Since Russia invaded Ukraine on February 24, the Ukrainian people have been praised in the West for their spirit of resistance against the invading Russian forces. In her March 24 talk at Worcester State, “100 Years of Russian Interference and Ukrainian Resistance,” visiting instructor Erin Redihan, Ph.D., illustrated how this spirit is nothing new.
When the Soviet Red Army rolled through Ukraine in 1930–31, it was met by Ukrainian citizens armed with pickaxes, hatchets, and farm equipment—whatever they had on hand that could be used as a weapon. Stalin responded to this resistance with brutal repression that led to the man-made famine known as the Holodomor, causing the deaths of three to five million Ukrainians.
This suffering only bolstered Ukrainian resistance, which remained strong throughout the Cold War, despite Russia’s efforts to stifle it. The United States recognized the strategic importance of Ukraine, and, as a result, the CIA built up a network of resistors in the late 1940s and 1950s.
Ukrainian nationalism and desire for more autonomy increased in the 1960s and 1970s. Russia responded with a “pretty heavy-handed Russification campaign,” said Redihan, that involved efforts to rewrite Ukrainian history to glorify Russia and efforts to replace the Ukrainian language by rewriting the nation’s laws in Russian.

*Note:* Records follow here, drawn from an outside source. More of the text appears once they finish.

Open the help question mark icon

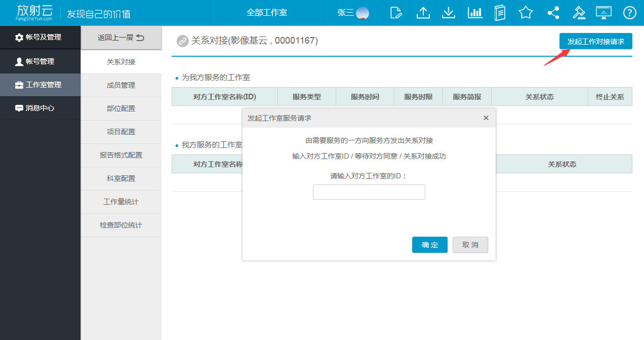[629, 13]
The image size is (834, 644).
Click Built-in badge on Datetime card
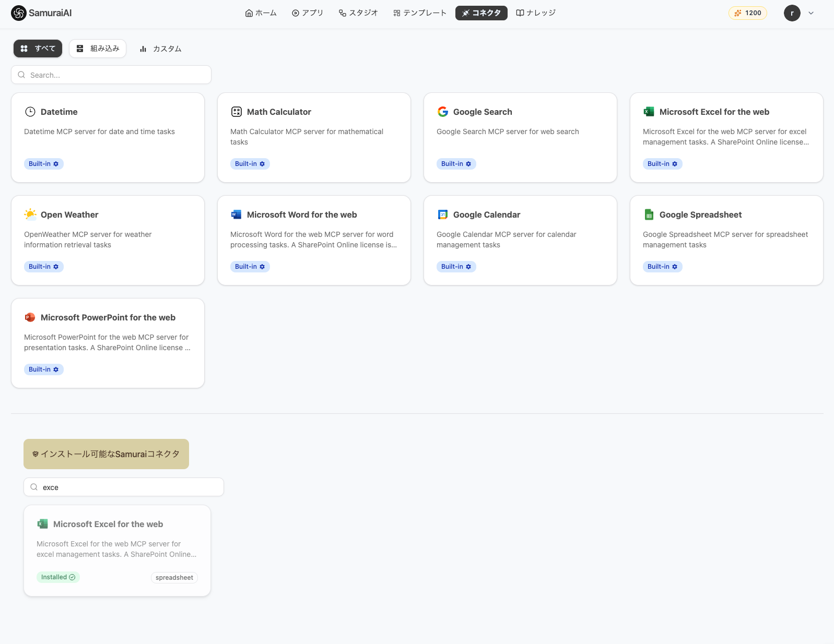[x=44, y=164]
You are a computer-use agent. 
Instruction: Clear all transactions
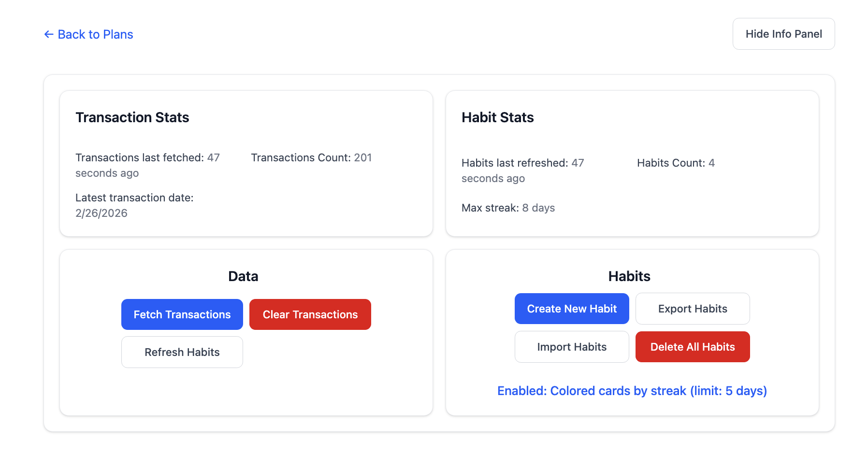(x=310, y=314)

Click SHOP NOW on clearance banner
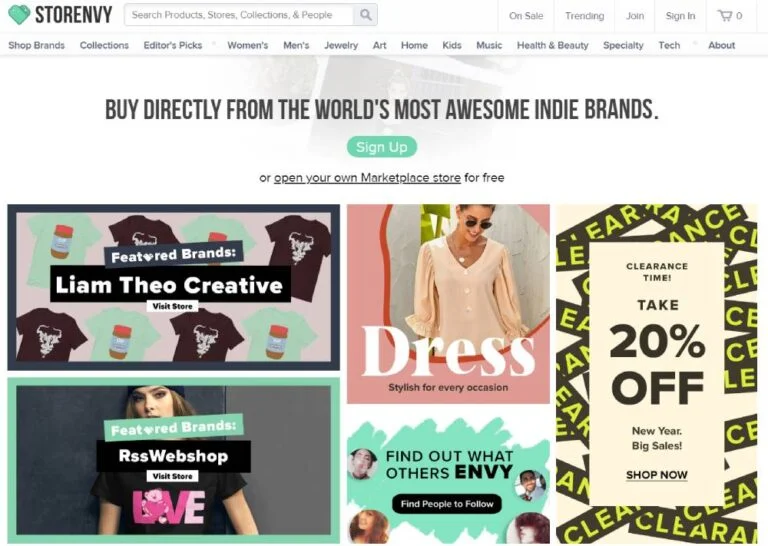click(656, 475)
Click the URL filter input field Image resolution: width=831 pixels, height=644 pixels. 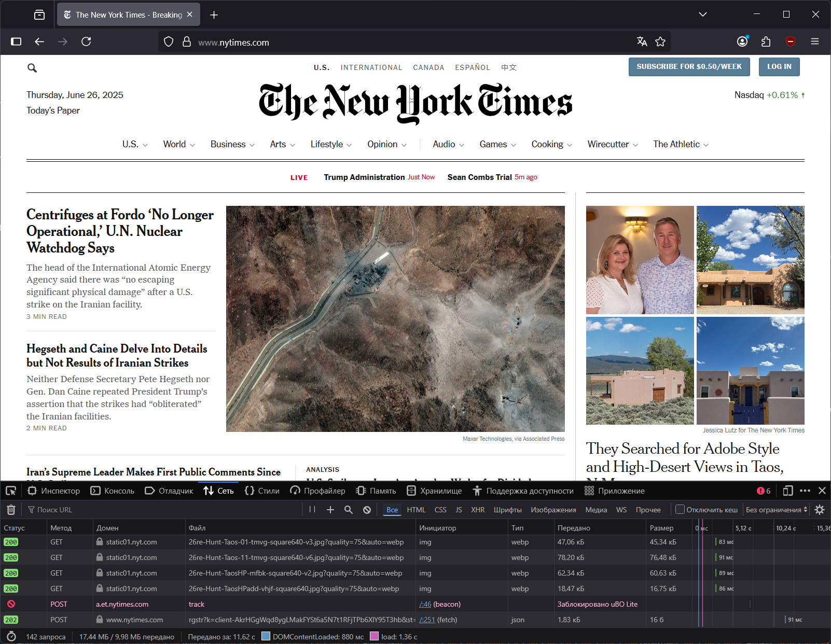pos(166,510)
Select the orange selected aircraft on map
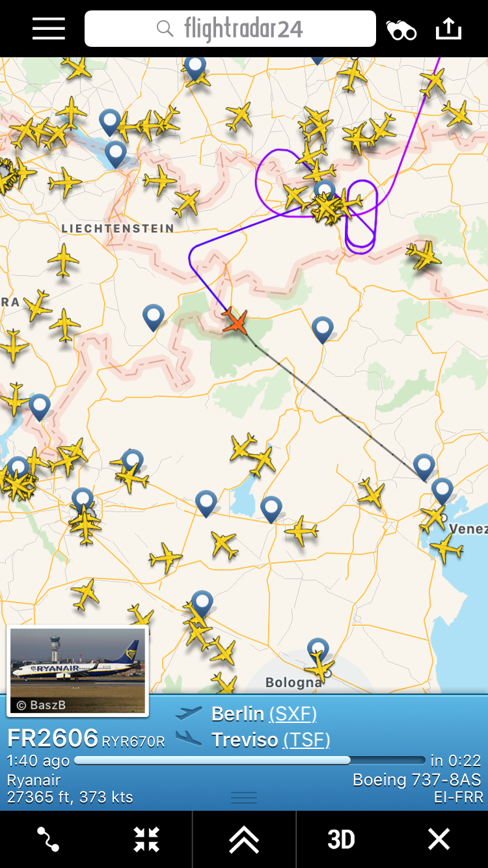 click(x=236, y=321)

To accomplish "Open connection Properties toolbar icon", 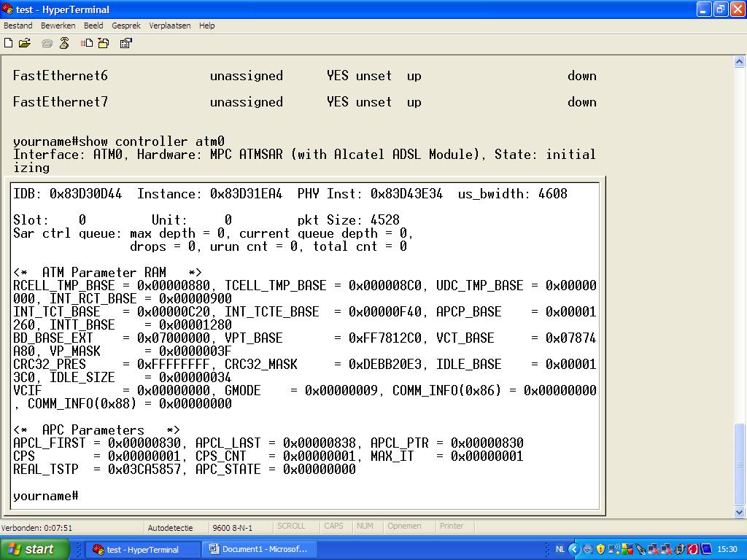I will click(125, 43).
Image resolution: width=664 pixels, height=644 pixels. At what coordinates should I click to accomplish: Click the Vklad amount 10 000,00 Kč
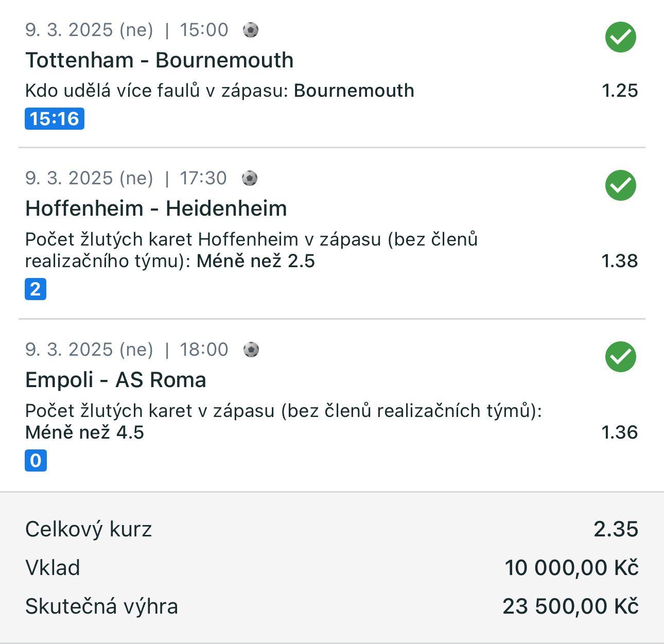click(571, 568)
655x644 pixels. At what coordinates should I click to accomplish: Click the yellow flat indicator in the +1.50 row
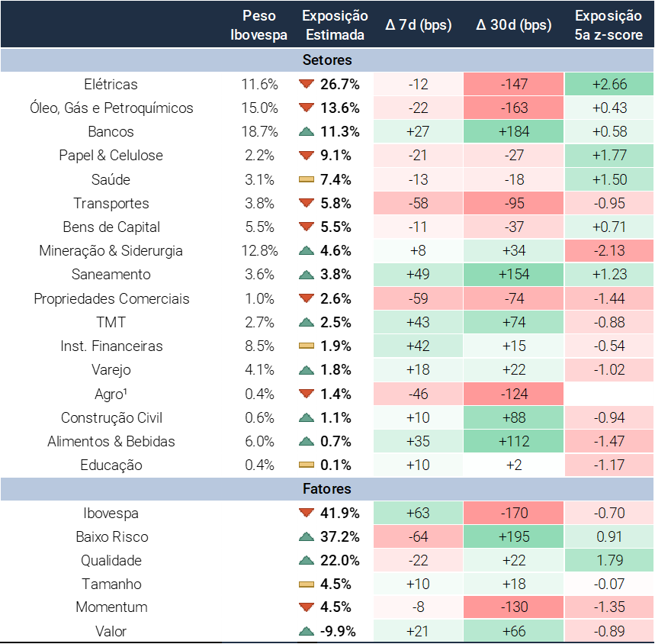(307, 179)
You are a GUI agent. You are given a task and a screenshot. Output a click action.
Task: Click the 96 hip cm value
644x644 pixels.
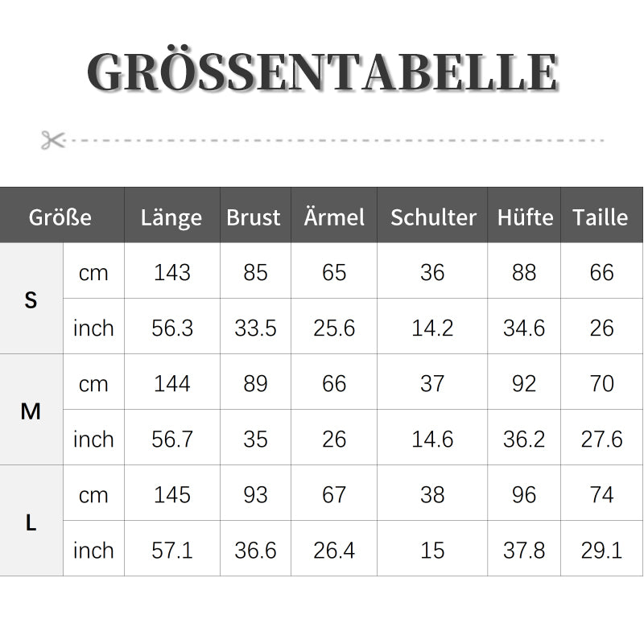pyautogui.click(x=524, y=494)
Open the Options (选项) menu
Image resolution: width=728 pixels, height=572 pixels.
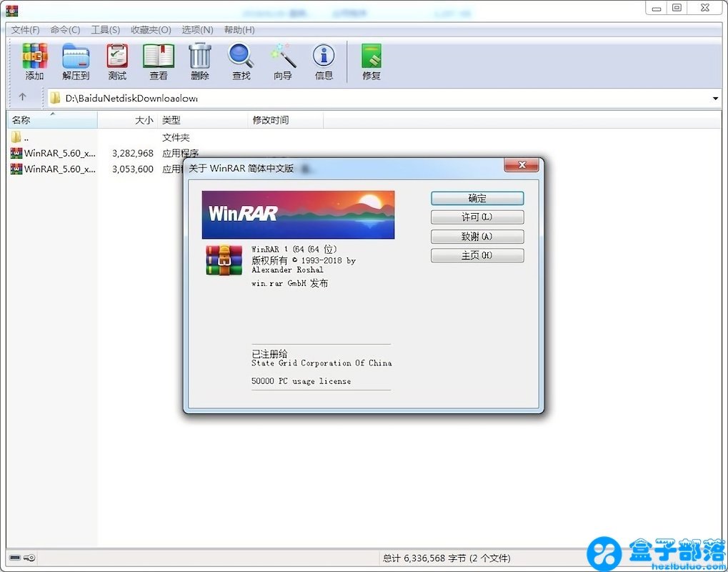(197, 30)
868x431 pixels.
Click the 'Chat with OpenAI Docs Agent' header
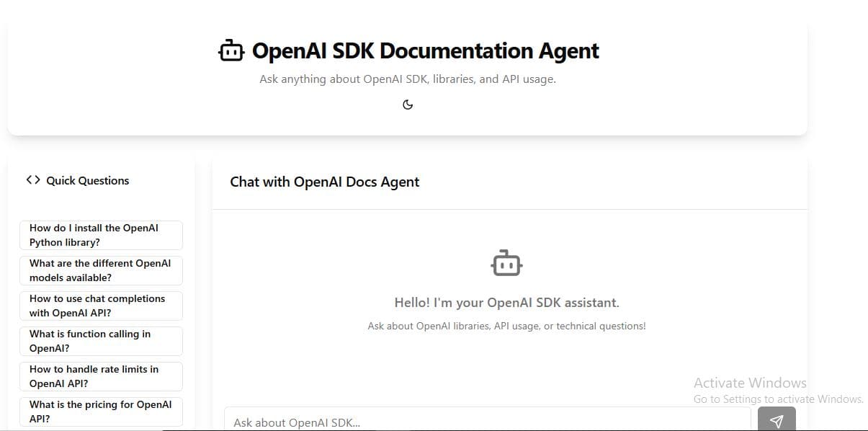323,182
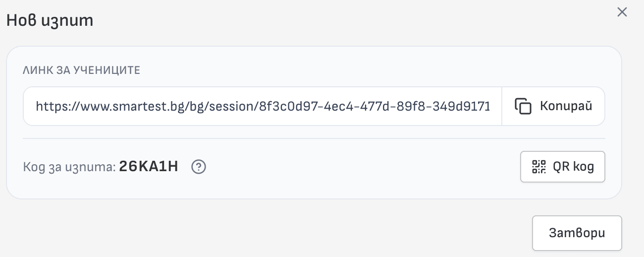Screen dimensions: 644x257
Task: Get info about the exam code
Action: click(199, 167)
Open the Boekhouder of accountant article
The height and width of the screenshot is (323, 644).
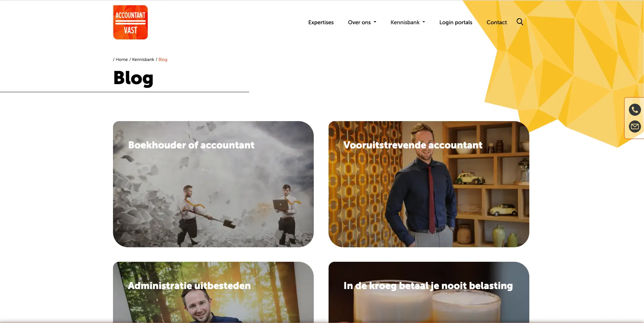(213, 184)
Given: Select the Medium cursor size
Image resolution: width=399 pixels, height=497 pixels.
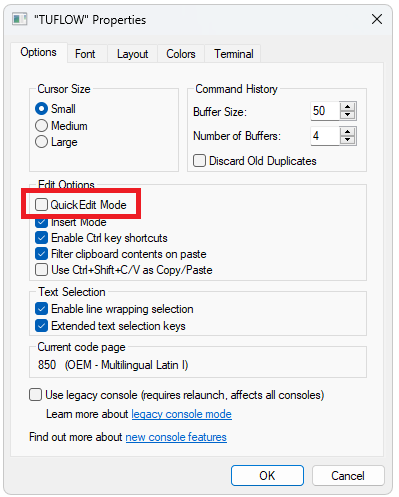Looking at the screenshot, I should point(41,126).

Redihan’s talk was part of a panel presentation and discussion organized by Worcester State University’s History and Political Science Department. Also presenting were adjunct faculty Megan Sethi, Ph.D., and visiting assistant professor Thomas Wood, Ph.D.
In his talk, “Why Can’t Ukraine Be Kyrgyzstan: Russia’s Response to Democratization in Former Soviet Areas,” Dr. Wood said that the newly independent countries faced “massive challenges” regarding identity, the legitimacy of government, reorganizing their economies, and constructing their foreign policies.
“One of the major impacts of the Soviet experience,” he said, “was to cement these national identities. No matter how much the Soviets perhaps felt threatened by them, they also did a lot of things with unintended consequences that ended up making them extremely firm and enduring.” The fact that Ukraine has been “extremely successful” in its democratization has been “a huge threat to Moscow, because you have a country which has a large free Russian speaking media, you have a country which has a large number of Russian speaking people.”
In her talk, Dr. Sethi answered the question “Are We in a New Cold War? America, Russia, and the Nuclear Threat.” She traced the Cold War from its origins in the late nineteenth and early twentieth centuries to the collapse of the Soviet Union, highlighting that U.S.-Russian relations have been fraught since World War I, when the U.S. sent 15,000 troops to support anti-Bolshevik insurgents and then blocked Russia’s participation in the Versailles Treaty.
Sethi drew parallels between the rise of authoritarianism and anti-democratic regimes in the 1920s and 1930s and in recent years and said that Vladimir Putin, with his “explicitly nationalist and implicitly white supremacist ideology,” is closer, ideologically, to Mussolini and Hitler than to Stalin. So, Sethi argued, World War II might serve better as a model for our understanding of Putin’s goals than the Cold War does.
Sethi addressed the current situation in Russia and Ukraine. “If the Cold War was largely a contest for hearts and minds, in this current conflict,” she said, “the West is winning.”
“Putin’s disinformation war does not appear to be working as well as he might have hoped outside of Russia. The Ukrainians, on the whole, have been remarkably skillful in their war of propaganda and public opinion and shaping the global political narrative, and I don’t think [Putin] really anticipated this.”
U.S. and NATO responses to Russia thus far have been treading a fine line between supporting Ukraine and avoiding escalation that could lead to the use of nuclear weapons. Although the likelihood that Putin will employ nuclear weapons is “relatively low,” Sethi said, because the global response would be devastating to Russia, “it’s not nonexistent.” She also pointed out that there’s a threat of nuclear meltdown if power plants are attacked or mishandled, as Chernobyl was when Russian troops occupied it one day after the invasion started.
After Sethi’s talk, panel facilitator Charlotte Haller, Ph.D., said “I was hoping you were going to relieve all my anxieties and fears about nuclear annihilation.”
These difficult conversations are important, though, as Russ Pottle, Ph.D., Dean of the School of Humanities and Social Sciences at Worcester State, said, “Any grave issue deserves better than simple-minded thinking, and no issue more than war. We ourselves can’t stop what’s happening now in Ukraine, but we can examine the context and seek to understand the complexities that surround and inhabit it, so that, when we discuss the situation in our own communities or make demands for action of our elected politicians, we will be able to do so with the advantages of expert information.”